In July 2006, Hastings Borough Council, upon discovering that part of the pier's structure was unsafe, promptly closed the pier to the general public. Protracted legal wranglings between the pier's owners, Ravenclaw Investments, and Hastings Borough Council followed. Finally, Stylus Sports, a pier tenant who operated the gaming attractions, in conjunction with Hastings Borough Council, funded much of the needed £300,000 of repairs, which enabled the court order closing the pier to be lifted. This financial infusion enabled the majority of the pier to reopen on 4 July 2007.

However, on 12 March 2008 the local newspaper Hastings Observer reported to concerned readers how storm damage had caused considerable damage and that two support columns were in imminent danger of collapse. To prevent public access and any resulting injuries, stronger barriers restricting public access to the damaged areas were put in place and repairs to the bracing fixtures prevented any disaster from occurring. Nevertheless, when the remaining major tenant closed for business, access to the pier was restricted. The failure of the owners to respond to appeals from the Council to repair the areas and the continual deterioration of the structure led to its long-term future becoming uncertain.

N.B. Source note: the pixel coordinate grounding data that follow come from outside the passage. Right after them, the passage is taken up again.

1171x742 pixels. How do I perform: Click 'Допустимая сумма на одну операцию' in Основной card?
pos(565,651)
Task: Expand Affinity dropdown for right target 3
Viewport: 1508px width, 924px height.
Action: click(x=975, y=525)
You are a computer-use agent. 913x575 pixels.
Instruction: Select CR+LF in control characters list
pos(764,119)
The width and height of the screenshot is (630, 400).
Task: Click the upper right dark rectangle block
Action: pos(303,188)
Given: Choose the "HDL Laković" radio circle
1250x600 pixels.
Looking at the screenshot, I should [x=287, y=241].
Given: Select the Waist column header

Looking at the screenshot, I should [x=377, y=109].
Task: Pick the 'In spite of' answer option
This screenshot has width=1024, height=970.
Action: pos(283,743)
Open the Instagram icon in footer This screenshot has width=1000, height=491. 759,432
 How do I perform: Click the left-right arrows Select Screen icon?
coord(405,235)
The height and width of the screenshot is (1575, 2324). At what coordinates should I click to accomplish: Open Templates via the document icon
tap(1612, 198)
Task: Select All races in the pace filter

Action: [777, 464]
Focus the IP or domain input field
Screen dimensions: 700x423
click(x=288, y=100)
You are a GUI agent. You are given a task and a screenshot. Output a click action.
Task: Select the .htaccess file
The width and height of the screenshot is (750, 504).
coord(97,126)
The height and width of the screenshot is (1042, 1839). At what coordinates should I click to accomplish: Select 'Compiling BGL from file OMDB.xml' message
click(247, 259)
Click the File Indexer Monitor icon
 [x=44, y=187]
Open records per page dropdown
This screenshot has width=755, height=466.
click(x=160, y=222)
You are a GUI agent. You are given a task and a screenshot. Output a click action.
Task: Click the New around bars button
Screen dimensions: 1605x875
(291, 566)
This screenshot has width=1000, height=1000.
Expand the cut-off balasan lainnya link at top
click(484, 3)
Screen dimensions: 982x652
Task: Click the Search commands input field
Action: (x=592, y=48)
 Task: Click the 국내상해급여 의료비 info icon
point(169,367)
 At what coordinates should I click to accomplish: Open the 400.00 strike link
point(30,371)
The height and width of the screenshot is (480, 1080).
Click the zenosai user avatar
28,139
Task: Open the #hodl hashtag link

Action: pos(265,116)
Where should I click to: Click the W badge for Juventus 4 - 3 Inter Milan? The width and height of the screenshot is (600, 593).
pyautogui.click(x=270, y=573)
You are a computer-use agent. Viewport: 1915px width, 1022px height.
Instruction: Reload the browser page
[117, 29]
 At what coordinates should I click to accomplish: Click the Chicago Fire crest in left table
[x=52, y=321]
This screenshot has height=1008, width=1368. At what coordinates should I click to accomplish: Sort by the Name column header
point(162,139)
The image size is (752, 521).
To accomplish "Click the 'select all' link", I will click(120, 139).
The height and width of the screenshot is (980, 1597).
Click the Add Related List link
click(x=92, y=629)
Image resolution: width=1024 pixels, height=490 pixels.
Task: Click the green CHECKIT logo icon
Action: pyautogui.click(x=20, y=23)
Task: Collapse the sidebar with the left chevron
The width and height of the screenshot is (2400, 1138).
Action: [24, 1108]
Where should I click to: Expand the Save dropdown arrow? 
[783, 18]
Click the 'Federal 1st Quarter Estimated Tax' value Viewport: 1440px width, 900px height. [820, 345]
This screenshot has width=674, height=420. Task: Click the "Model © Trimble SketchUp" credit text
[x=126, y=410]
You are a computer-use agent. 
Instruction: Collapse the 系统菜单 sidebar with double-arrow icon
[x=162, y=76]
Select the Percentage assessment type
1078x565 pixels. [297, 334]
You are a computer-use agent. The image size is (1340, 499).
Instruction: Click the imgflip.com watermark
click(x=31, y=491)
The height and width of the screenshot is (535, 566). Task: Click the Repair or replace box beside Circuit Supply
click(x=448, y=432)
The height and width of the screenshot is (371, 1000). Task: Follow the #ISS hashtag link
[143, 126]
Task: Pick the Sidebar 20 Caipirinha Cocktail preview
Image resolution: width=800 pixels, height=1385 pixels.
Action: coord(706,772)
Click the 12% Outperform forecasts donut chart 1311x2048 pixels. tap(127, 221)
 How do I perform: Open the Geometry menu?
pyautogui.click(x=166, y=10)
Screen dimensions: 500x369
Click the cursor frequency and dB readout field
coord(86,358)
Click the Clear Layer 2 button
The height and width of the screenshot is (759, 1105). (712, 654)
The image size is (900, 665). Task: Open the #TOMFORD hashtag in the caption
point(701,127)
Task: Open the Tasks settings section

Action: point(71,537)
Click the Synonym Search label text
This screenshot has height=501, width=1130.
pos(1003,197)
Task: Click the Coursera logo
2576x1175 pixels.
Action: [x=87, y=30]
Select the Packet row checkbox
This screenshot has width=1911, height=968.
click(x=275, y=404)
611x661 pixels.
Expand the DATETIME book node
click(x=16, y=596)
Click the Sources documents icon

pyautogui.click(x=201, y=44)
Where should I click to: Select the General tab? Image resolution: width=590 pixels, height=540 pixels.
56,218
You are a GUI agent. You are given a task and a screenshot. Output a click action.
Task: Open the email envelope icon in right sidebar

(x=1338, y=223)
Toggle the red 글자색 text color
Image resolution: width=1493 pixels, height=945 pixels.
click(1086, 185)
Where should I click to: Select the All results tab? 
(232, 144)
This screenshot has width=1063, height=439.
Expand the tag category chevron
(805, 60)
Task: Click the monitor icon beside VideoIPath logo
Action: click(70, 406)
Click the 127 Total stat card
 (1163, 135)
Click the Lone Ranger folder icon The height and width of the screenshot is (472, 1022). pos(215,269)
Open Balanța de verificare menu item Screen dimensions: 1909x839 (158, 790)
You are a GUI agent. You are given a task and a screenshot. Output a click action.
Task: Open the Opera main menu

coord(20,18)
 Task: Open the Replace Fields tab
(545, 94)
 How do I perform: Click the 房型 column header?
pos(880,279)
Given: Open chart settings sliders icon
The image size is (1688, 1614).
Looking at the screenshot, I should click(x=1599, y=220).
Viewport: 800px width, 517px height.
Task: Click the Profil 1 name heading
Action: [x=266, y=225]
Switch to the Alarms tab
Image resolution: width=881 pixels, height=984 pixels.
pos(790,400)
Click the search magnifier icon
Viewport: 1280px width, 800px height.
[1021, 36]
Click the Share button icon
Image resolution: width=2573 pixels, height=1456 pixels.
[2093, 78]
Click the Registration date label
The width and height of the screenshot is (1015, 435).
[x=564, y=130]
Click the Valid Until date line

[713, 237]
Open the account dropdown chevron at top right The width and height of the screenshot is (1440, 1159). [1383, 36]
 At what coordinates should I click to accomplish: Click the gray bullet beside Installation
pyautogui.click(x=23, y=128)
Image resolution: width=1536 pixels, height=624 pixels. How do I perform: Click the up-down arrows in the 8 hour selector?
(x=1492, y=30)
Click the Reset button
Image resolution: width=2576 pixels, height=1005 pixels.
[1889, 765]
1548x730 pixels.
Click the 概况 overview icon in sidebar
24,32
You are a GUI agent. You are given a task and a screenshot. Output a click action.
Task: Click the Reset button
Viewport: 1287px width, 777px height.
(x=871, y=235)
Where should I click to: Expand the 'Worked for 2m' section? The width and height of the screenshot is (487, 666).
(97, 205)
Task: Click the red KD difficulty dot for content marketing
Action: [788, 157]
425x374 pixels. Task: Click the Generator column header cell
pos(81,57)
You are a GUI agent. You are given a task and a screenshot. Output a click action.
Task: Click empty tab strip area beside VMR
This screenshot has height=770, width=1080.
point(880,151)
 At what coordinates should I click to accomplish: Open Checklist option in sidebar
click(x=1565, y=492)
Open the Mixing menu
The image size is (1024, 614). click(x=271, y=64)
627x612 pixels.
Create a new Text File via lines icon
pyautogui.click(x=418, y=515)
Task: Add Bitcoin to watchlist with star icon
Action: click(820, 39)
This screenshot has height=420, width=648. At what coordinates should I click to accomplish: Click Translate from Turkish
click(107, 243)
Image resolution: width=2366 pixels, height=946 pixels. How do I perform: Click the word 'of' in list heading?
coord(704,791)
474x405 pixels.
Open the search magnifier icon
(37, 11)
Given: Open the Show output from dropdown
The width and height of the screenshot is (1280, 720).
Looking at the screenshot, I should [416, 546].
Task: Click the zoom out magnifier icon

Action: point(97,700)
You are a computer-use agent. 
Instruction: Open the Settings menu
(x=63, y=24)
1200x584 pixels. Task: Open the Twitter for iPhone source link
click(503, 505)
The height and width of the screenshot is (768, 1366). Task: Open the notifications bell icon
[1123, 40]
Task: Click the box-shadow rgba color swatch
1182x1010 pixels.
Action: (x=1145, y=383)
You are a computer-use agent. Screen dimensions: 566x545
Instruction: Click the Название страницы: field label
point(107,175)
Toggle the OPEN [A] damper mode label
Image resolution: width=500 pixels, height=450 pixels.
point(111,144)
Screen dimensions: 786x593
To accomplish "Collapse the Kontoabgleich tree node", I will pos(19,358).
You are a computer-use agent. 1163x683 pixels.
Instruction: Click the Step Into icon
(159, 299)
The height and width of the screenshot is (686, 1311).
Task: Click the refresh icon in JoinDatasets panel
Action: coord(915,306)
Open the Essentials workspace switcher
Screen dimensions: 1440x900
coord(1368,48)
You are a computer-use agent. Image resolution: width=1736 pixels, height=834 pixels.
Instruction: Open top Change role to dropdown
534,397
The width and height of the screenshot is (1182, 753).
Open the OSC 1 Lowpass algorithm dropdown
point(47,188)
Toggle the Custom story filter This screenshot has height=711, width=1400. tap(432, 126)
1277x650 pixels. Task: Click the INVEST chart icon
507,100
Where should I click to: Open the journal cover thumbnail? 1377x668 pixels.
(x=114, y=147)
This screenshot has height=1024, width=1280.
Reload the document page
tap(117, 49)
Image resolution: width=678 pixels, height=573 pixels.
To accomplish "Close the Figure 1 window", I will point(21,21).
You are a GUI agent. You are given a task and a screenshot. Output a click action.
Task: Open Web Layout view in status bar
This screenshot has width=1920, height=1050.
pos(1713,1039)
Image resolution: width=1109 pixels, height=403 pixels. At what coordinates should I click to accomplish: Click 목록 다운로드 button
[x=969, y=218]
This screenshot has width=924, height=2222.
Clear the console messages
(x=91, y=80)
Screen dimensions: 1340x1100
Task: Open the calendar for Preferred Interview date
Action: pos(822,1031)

=== Efforts to save the pier ===
The Hastings Pier and White Rock Trust (HPWRT) was established to raise funds through various means to renovate the pier, ranging from community fund raising to larger scale grant applications. Their long-term goal was to acquire the pier and form a not-for-profit company to renovate, reopen and revitalise the pier as a community owned asset. The Hastings Pier and White Rock Trust strongly opposed any decision to demolish and clear the site of the structure.

A protest march was held on 17 October 2009 as part of a campaign to save the pier.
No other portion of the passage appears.